< Journals

2024-12-18 Journal Entry

Today is an off day for me. I think I need to be taking more of these while I travel, days to just sit around and write and do nothing in particular. I don’t want them to have to be super productive days, days where I will but for the wrath of god write or get a bunch of stuff done or whatever.

I had dinner with Dan’s family yesterday, and it was the first time I was trying to explain my year off to someone who doesn’t really know me particularly well (or really at all). I think they were fairly comfortable with my vagueries, which is fine. What I really want to convey out of all of this is that the world is wide open. That my future possibilities are open and waiting to align with where my values are. There’s something in here about how everyone really does have a niche, and that those niches are generally created instead of found. Like, I have this thought about how I would be open to starting a business or something, but that I don’t really want to operate in the traditional business model. What I really care about is freedom and flexibility, and litte more than that. I also really appreciate the “freely given, freely received” aspect of Buddhism, and I’d love to try and carry that forward in a way that’s interesting and exciting. How can we best encourage giving without expectation of a reward? How do not reward hoarding?

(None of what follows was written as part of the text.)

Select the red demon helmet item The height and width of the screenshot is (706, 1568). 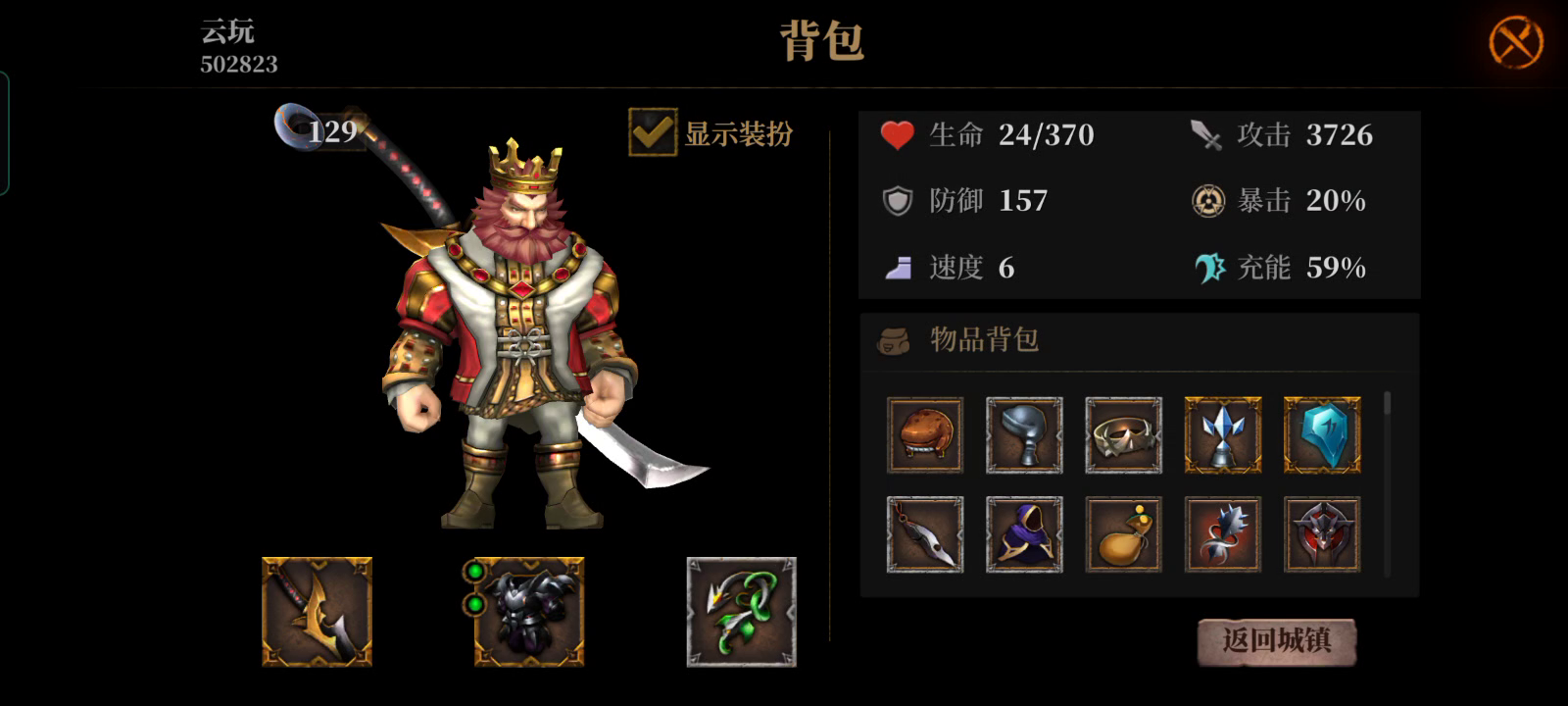tap(1322, 534)

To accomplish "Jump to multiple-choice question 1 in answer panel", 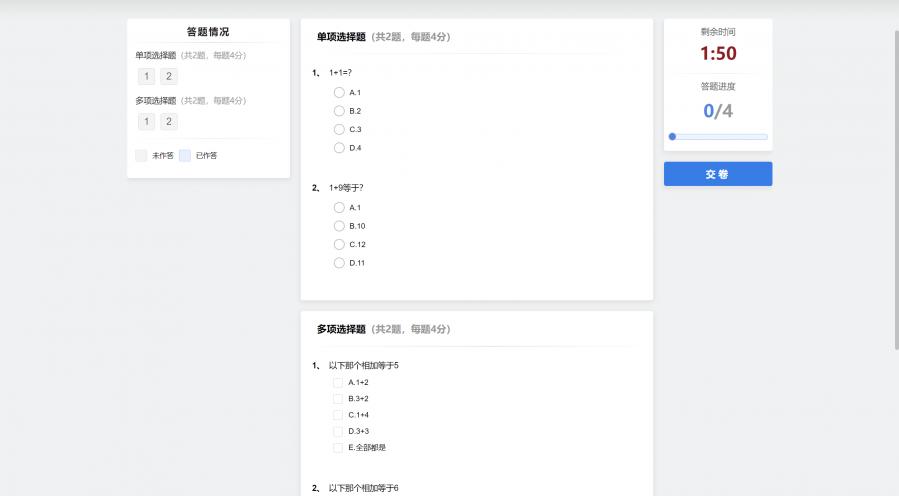I will [146, 121].
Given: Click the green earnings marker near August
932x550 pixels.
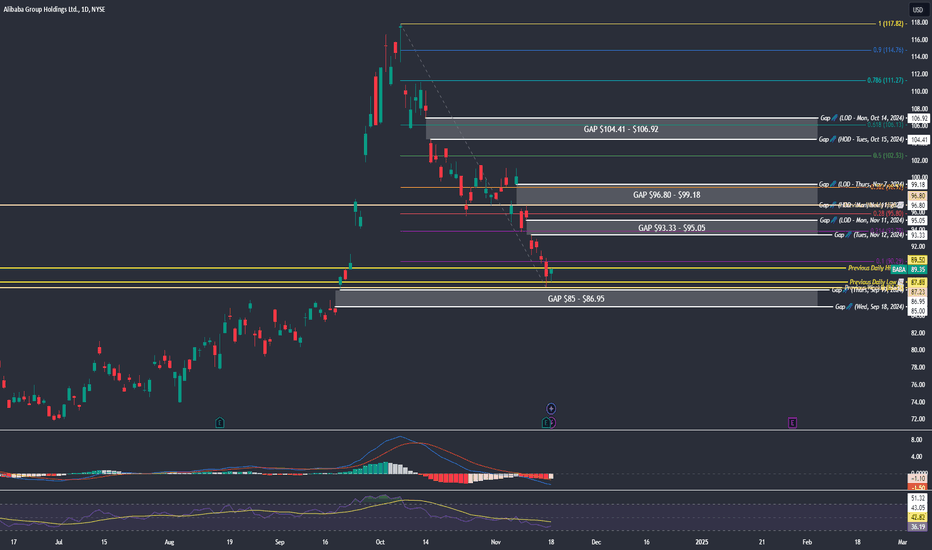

To back up on that, why do people hoard or try and get a lot of money? My read is that it’s primarily about security, that by having more things we’ll be more secure either because (a) we’ll have so much money that we can’t possibly spend it all, much less go hungry or whatever; or (b) that we’ll be more secure because we’ll be remembered. (b) is perhaps easier to address by not having prices on things. But then of course you’re just reinventing the economy of bartering or whatever – everything gets a price eventually.

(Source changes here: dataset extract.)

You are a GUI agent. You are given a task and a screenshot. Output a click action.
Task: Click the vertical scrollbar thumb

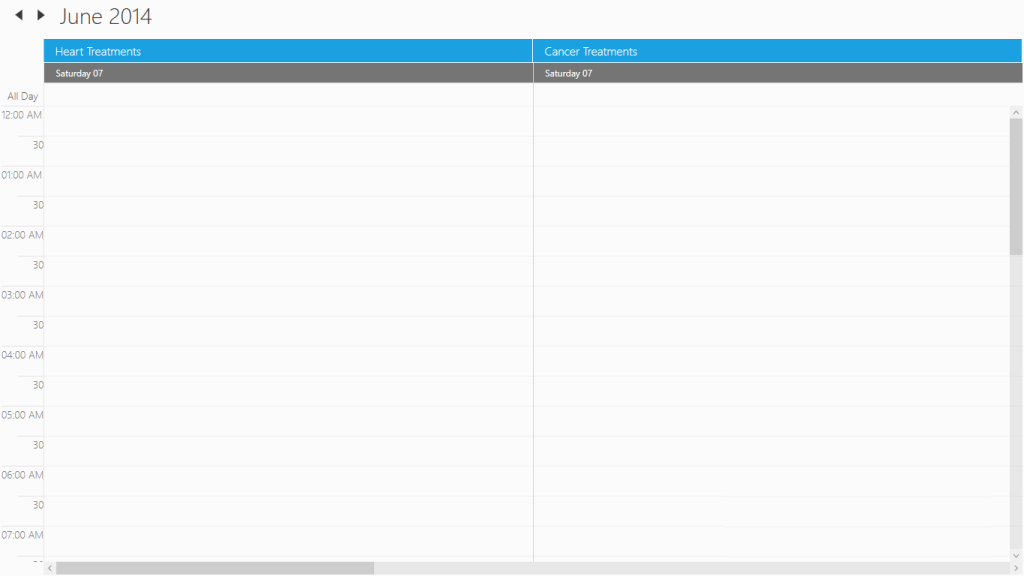coord(1016,187)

Well I guess to back up even further – I’m not really trying to make this a communist utopia or whatever, and I’m really not sure what “this” is. A community? A platform or tool? My reference model is something like a monastery, each person doing what they can and receiving what they need and so on, but truth be told I don’t actually know exactly how that works for people in old age or people with medical problems, etc. Presumably they’re just not in monasteries? But when I went to Meteora there was definitely and “elderly hut” on one of the grounds where old monks were cared for, so there’s some amount of precedence for it. And great teachers are definitely cared for, but I don’t have a great sense of how that works for non-priests or whatever.

Perhaps this is a manifesto after-all. It’s just like “intentional communities 101” though, and I’d love to see how that works in practice. Perhaps it’s really just about being self-sufficient and developing a community around that.